- Passage given:

* start *

[Illustration 75]
It will be seen that this discovery of numerical conjunctions consists merely of resolving numbers into their prime factors, and that a conjunctive number is a common multiple; but by naming it so, to dismiss the entire subject as known and exhausted, is to miss a sense of the wonder, beauty and rhythm of it all: a mental impression analogous to that made upon the eye by the swift-glancing balls of a juggler, the evolutions of drilling troops, or the intricate figures of a dance; for these things are number concrete and animate in time and space.
[Illustration 76]
The truths of number are of all truths the most interior, abstract and difficult of apprehension, and since knowledge becomes clear and definite to the extent that it can be made to enter the mind through the channels of physical sense, it is well to accustom oneself to conceiving of number graphically, by means of geometrical symbols (Illustration 72), rather than in terms of the familiar arabic notation which though admirable for purposes of computation, is of too condensed and arbitrary a character to reveal the properties of individual numbers. To state, for example, that 4 is the first square, and 8 the first cube, conveys but a vague idea to most persons, but if 4 be represented as a square enclosing four smaller squares, and 8 as a cube containing eight smaller cubes, the idea is apprehended immediately and without effort. The number 3 is of course the triangle; the irregular and vital beauty of the number 5 appears clearly in the heptalpha, or five-pointed star; the faultless symmetry of 6, its relation to 3 and 2, and its regular division of the circle, are portrayed in the familiar hexagram known as the Shield of David. Seven, when represented as a compact group of circles reveals itself as a number of singular beauty and perfection, worthy of the important place accorded to it in all mystical philosophy (Illustration 73). It is a curious fact that when asked to think of any number less than 10, most persons will choose 7.

* end *

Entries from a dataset
* start *

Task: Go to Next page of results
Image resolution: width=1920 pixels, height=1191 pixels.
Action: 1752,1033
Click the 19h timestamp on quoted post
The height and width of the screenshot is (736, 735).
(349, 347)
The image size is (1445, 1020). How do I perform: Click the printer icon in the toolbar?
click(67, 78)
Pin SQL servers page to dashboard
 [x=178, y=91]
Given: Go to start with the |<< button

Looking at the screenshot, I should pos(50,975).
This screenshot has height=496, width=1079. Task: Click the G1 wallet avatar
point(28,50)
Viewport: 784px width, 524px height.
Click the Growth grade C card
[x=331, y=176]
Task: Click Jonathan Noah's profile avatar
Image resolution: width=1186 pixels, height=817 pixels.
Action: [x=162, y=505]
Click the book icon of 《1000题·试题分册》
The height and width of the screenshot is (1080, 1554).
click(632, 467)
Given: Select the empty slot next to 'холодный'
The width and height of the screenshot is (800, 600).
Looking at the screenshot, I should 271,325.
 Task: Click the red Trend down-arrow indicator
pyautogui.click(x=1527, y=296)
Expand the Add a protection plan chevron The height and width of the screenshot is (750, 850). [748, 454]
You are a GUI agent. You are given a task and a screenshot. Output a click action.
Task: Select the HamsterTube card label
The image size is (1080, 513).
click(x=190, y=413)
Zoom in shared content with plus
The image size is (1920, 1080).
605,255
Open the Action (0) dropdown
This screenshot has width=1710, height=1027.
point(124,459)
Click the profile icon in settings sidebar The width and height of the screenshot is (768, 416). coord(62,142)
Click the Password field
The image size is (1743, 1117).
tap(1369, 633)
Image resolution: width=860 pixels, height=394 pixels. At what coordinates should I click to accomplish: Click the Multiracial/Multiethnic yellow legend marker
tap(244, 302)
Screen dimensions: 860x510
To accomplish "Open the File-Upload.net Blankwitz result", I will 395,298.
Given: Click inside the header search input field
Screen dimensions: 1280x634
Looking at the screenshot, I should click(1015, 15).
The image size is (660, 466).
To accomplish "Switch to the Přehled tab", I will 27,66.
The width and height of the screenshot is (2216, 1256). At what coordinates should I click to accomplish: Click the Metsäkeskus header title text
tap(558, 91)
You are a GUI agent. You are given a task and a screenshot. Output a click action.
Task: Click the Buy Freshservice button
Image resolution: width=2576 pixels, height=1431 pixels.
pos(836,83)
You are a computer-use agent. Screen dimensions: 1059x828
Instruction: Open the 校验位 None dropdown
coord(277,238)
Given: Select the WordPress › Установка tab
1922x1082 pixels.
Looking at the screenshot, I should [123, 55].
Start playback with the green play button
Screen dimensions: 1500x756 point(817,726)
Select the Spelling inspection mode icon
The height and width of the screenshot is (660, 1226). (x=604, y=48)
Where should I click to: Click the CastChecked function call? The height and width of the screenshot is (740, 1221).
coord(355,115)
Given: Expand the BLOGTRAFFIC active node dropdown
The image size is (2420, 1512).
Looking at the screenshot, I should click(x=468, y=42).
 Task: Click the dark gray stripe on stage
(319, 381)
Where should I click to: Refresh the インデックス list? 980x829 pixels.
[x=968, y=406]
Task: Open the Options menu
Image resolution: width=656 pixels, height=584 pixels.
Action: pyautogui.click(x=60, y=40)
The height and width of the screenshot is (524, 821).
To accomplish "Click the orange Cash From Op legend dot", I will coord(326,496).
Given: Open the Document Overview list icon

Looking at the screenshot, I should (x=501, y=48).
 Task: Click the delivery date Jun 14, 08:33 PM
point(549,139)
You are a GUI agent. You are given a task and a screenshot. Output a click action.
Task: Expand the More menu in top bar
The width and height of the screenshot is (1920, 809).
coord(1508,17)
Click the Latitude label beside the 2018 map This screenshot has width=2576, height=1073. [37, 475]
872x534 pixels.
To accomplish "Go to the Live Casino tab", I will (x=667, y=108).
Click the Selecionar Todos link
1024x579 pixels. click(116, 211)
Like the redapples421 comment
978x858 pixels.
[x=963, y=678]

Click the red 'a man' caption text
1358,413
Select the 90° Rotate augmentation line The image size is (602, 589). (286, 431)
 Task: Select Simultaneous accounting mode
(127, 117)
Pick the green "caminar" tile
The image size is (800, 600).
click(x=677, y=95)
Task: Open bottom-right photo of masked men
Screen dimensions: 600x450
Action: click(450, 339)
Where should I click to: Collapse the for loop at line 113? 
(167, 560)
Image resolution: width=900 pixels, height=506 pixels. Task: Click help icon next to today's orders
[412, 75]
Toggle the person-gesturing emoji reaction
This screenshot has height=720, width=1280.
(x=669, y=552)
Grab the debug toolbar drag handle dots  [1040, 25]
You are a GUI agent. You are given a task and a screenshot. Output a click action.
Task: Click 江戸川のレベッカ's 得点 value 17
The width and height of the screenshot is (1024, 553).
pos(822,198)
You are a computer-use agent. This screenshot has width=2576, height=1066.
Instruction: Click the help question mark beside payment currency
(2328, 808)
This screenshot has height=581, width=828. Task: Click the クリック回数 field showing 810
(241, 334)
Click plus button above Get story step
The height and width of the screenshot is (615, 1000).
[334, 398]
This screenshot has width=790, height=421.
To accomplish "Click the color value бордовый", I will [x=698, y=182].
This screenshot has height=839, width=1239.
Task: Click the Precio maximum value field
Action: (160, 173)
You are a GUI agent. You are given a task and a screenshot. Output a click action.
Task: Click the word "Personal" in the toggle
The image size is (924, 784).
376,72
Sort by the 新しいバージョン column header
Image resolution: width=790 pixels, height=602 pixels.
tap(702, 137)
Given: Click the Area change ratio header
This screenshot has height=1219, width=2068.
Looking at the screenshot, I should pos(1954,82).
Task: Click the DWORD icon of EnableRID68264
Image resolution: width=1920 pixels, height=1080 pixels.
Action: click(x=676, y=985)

* end *

- Jobs:
- 1) Copy the part of the passage on number that opens with the words containing "[Illustration 75]" and closes with "time and space.".
- 2) Find every line of the records that contains the string "icon" and copy those lines. Case counts.

- Outputs in order:
- 1)
[Illustration 75]
It will be seen that this discovery of numerical conjunctions consists merely of resolving numbers into their prime factors, and that a conjunctive number is a common multiple; but by naming it so, to dismiss the entire subject as known and exhausted, is to miss a sense of the wonder, beauty and rhythm of it all: a mental impression analogous to that made upon the eye by the swift-glancing balls of a juggler, the evolutions of drilling troops, or the intricate figures of a dance; for these things are number concrete and animate in time and space.

- 2)
The image size is (1445, 1020). How do I perform: Click the printer icon in the toolbar?
Click the book icon of 《1000题·试题分册》
Click the profile icon in settings sidebar The width and height of the screenshot is (768, 416). coord(62,142)
Select the Spelling inspection mode icon
Given: Open the Document Overview list icon
Image resolution: width=900 pixels, height=506 pixels. Task: Click help icon next to today's orders
Task: Click the DWORD icon of EnableRID68264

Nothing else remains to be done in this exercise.